Two years after his triumphant election and the hopes it nourished, even though his record is far from negligible, Barack Obama has just suffered a defeat for which he is partly—and only partly—responsible: despite his oratory and “communication” skills, he who promised change has failed to convince Americans that change takes time. Several times, he has lacked the audacity that, in the days after his election, seemed to characterize him. Today, his words no longer carry the day, no doubt because they are too “intellectual” for a public opinion that, still traumatized by the crisis, has become very down-to-earth.

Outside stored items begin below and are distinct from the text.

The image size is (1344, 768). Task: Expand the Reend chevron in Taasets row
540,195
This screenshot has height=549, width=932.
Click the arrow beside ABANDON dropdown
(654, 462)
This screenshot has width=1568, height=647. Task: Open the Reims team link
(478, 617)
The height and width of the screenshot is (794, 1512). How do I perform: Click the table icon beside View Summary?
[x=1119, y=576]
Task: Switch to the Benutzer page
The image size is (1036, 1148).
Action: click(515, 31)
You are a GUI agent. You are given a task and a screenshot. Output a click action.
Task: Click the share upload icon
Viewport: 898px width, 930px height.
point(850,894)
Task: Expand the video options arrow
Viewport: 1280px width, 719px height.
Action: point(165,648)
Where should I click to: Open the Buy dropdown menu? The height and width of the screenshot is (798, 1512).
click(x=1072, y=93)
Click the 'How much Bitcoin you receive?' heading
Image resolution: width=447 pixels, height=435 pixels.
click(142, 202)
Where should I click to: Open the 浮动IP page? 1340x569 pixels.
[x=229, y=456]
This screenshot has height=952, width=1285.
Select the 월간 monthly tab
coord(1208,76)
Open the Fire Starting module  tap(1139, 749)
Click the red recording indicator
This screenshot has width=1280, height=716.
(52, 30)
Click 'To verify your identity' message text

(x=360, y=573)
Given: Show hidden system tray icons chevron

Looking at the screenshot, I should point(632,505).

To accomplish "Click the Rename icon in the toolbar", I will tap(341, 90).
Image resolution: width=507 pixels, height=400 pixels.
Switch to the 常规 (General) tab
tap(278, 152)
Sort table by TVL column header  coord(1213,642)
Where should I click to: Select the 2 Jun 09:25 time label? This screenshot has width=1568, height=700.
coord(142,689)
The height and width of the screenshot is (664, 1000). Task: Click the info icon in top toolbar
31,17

The Americans are newly sympathetic to conservative arguments; suspicious of elites, they prefer action over analysis, and they expected concrete results in their personal lives that aren’t coming—or, more precisely, that have been deferred because of the crisis.
That Barack Obama wanted to reform health insurance, that he has imposed, against almost everyone, universal medical coverage for the disadvantaged (a group that does not run to the polls); that he has held institutions such as banks and insurance companies accountable; that he actually saved an American economy on the brink with a $787 million stimulus plan—none of that changed anything for the average American, meaning the class that went to vote, thinking that, really, with this “socialist” president—an insult here—unemployment, taxes, and fees had increased more than elsewhere, not counting all of the regulations that hinder the sacrosanct “liberty,” a term that is willingly slapped on everything.
It must be said that Obama, with both hands stuck in the crisis, was too late in measuring the extent of the attacks launched by a Right whose arguments have the most populist sway.
But he has lost on a “fit of rage” from part of his electorate who, without being openly hostile to him (a majority of Americans want him to be re-elected in 2012), has made the “establishment” pay for the consequences of the crisis.
This reflex is not peculiar to the United States, which always favors the opposition regardless of whether it is the right or the left: we saw this recently in Great Britain with the conservative victory, and we can already see it in countries like Spain, Italy and France where officials in power are at their worst. Crisis hits people. It can also, in the most democratic of worlds, hit their leaders.